Now same relationship ie. between price and no. of bedrooms

In [None]:
# Then we filter the data to use only the prices within a certain range to avoid outliers        
data = selected_df.query('price <= 500')

# We use seaborn boxplot to generate the graph, passing as parameters the target variable and 
# the feature we want to associate, and an additonal parameter "order" to plot them descending.
plt.figure(figsize=(15,10))
sns.boxplot(y=data['price'], x=data['bedrooms'])
plt.title('Price V/S Bedrooms',fontsize=12)
plt.show()

# Conclusion

From the swarm plot, we can see that the prices are concentrated around the 0\$ - 200\$ dollars interval. 

The beautiful boxplot between price and neighbourhood tells us which are the most affordable neighbourhoods and which are the most premium ones and also distribution is consistent so it could mean that this feature play some crucial rolew towards ouyr model.

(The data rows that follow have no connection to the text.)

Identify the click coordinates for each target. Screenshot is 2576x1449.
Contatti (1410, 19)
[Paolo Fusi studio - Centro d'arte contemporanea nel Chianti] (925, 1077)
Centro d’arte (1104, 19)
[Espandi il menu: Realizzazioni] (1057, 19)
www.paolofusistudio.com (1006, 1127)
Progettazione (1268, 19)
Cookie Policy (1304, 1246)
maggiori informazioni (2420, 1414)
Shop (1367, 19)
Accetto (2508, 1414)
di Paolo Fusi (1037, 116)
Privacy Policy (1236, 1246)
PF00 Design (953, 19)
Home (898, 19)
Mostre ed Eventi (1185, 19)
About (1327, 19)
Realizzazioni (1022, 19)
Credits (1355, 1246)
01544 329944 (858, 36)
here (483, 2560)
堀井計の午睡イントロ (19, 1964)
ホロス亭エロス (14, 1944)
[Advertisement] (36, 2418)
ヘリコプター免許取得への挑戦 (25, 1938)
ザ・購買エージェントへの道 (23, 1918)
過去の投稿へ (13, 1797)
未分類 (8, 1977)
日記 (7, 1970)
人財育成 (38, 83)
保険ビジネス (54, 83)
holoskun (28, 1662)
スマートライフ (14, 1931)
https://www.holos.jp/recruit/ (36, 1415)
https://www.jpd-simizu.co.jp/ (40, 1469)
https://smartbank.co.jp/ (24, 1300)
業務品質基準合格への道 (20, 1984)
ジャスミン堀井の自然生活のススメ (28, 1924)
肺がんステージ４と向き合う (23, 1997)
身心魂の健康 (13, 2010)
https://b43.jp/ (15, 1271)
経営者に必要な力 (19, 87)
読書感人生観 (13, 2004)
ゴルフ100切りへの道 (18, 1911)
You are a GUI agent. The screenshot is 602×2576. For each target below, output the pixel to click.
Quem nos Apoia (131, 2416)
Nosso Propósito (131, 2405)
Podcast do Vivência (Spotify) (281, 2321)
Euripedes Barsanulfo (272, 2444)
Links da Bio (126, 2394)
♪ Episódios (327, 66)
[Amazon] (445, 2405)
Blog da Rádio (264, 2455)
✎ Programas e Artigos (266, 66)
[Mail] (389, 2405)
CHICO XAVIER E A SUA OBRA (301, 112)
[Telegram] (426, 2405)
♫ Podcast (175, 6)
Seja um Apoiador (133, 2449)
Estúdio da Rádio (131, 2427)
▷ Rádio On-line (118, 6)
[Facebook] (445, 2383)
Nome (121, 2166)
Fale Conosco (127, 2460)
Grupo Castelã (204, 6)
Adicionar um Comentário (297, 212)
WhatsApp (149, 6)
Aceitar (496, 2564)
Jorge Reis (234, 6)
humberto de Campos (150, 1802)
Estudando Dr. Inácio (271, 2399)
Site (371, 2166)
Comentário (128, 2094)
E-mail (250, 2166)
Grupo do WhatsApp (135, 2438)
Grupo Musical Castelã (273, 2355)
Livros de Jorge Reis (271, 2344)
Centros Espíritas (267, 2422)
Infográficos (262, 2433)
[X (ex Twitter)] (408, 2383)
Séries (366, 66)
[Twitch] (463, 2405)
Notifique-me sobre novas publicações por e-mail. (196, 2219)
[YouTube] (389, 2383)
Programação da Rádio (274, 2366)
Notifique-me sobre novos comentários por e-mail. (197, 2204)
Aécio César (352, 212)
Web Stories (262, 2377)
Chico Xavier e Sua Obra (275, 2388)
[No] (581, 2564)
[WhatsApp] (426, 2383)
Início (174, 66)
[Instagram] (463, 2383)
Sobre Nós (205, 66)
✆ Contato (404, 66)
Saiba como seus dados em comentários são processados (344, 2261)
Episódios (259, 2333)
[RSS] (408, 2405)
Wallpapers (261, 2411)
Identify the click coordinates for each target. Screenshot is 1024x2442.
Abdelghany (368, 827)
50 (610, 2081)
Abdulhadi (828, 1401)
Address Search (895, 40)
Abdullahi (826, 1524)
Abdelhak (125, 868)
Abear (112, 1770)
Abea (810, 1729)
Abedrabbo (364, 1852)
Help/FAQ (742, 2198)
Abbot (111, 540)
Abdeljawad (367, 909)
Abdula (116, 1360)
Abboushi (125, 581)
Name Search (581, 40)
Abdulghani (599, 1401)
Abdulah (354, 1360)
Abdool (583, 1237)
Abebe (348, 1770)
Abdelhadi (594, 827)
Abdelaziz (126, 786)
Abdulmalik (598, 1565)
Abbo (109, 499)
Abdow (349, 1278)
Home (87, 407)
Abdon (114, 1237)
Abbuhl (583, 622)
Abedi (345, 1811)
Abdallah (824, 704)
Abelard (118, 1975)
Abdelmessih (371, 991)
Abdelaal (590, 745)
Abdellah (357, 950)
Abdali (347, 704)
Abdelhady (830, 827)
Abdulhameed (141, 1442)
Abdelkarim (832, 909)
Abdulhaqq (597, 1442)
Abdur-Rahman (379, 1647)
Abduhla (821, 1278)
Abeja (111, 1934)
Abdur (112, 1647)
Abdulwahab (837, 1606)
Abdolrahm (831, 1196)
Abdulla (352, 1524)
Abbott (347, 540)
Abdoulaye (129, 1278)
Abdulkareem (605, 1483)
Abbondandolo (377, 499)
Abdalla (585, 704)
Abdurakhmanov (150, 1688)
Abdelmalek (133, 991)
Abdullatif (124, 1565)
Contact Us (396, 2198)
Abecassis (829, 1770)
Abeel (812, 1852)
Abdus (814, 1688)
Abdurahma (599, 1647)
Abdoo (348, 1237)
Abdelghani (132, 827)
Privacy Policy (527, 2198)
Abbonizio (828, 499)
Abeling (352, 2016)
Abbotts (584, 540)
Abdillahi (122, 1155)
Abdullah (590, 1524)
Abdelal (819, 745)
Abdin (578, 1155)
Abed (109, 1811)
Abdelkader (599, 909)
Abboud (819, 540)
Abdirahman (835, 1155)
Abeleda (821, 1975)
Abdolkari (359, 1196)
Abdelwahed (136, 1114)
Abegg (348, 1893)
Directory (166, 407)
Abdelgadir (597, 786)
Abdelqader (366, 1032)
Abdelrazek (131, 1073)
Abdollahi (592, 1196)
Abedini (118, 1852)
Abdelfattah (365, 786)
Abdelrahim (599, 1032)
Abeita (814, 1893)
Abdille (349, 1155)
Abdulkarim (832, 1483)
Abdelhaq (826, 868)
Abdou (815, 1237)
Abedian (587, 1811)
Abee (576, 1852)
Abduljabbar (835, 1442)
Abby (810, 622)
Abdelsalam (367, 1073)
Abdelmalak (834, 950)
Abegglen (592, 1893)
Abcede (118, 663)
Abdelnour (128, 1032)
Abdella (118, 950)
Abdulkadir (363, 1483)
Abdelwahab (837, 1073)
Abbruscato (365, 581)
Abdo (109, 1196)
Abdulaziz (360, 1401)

The boxplot between room_type and price shows a very realisitic thing that the complete apartment or property will be expensive in compare to private and shared rooms also there is not much difference between the price for a private and a shared room so one can go for private room for most of the time.

And last, from the bedrooms/price box plot, the prices are split in a consistent way. That could be another interesting feature for the model because, for example, decision trees find the best feature splits to model the prices distribution according to the predictor features. This graph indicates that the price of the property increases as the number of bedrooms increases (A kind of obvious observation) but with some different behaviour around 7 to 10 bedrooms since there is probably a limited amount of listings with that number of bedrooms.